4️ Enabling Competence-Based Resume Searches

Using Functional Competence Percentile as a search parameter, HR managers can conduct far more meaningful searches.

“GunSearch has this feature.”

This innovation satisfies the first key HR question —

“Is he competent?”

But as Rahul notes, this is only a partial answer — it must be complemented with other filters (salary, experience, etc.) to become a complete Matrix Search.

MATRIX SEARCH (continued)

(Rahul → Saurabh → Ranav → Vikram → Rajeev | 28 Jan 2006)

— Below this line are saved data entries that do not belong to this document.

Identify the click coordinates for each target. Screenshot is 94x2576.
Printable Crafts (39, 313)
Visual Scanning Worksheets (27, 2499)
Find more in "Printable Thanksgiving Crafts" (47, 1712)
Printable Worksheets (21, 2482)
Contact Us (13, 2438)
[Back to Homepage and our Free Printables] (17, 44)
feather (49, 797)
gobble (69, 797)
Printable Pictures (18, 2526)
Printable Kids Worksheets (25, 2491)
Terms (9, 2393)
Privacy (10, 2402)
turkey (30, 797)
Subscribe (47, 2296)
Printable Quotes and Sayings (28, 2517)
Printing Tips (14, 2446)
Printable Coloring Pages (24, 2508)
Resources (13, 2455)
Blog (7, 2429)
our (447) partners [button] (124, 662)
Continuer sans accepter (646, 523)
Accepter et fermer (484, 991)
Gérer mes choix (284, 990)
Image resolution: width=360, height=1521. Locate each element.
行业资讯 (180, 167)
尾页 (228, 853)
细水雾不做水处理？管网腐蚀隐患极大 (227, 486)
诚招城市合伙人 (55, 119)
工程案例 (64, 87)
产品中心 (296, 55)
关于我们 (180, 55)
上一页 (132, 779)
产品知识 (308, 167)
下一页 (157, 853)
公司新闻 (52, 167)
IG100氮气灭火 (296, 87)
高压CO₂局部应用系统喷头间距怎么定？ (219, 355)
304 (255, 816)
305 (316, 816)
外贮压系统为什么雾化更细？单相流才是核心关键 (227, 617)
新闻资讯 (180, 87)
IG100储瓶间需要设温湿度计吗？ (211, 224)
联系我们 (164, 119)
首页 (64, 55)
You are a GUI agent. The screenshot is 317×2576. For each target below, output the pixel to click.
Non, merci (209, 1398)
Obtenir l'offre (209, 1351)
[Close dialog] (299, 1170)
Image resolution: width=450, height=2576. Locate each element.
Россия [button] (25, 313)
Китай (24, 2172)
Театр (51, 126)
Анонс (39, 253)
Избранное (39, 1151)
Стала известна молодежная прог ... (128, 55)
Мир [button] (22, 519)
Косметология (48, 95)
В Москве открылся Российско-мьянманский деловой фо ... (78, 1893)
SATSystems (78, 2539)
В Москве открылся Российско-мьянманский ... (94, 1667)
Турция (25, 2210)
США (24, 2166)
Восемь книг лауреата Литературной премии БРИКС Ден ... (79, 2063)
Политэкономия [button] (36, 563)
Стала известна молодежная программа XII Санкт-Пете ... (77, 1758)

3️ The Dual-Criterion Challenge

For a HR manager, unless the candidates meet both the criteria of
Competence and
Affordable Salary,
it is just not good enough.

If:

  • “Competent candidates are very expensive,” or
  • “Affordable candidates are duds,”

then the entire search effort is a waste of time.


4️ Leveraging the USP

“This is where we can leverage our USP.”

By enabling HR managers to pre-select any desirable combination of:
Competence vs Salary,
(after first choosing Function and Design Level),
we let them narrow searches intelligently instead of blindly.

Predictive Search Insight

Before launching a search, the system can show—using existing data—whether there are enough candidates who satisfy both criteria.
This pre-search validation dramatically reduces wasted queries and frustration.


6️ The Competence × Salary Matrix

A quick look at the Percentile vs Salary Matrix instantly tells an HR manager how competence levels trend against salary expectations.

“If he attaches a lot of importance (i.e. weightage) to Percentile Score, he’d better be prepared to pay through his nose — because the cells in the matrix will appear as follows:”

(diagram sketch reproduced below conceptually)

Salary Range (₹)

Competence Percentile Bands (→)

Trend Line (Insight)

0 – 3 L / yr

10 – 30 – 40 – 50 – 60 – 70 – 80 – 90 – 100

upward slope → higher competence ↔ higher salary

3 – 6 L / yr

"

"

6 – 9 L / yr

"

"

9 – 12 L / yr

"

"

Essentially, competence percentile correlates positively with salary expectations — forming the “Matrix Curve” that helps managers balance skill vs cost.


7️ Final Note

“Please feel free to question me on the UI enclosed.”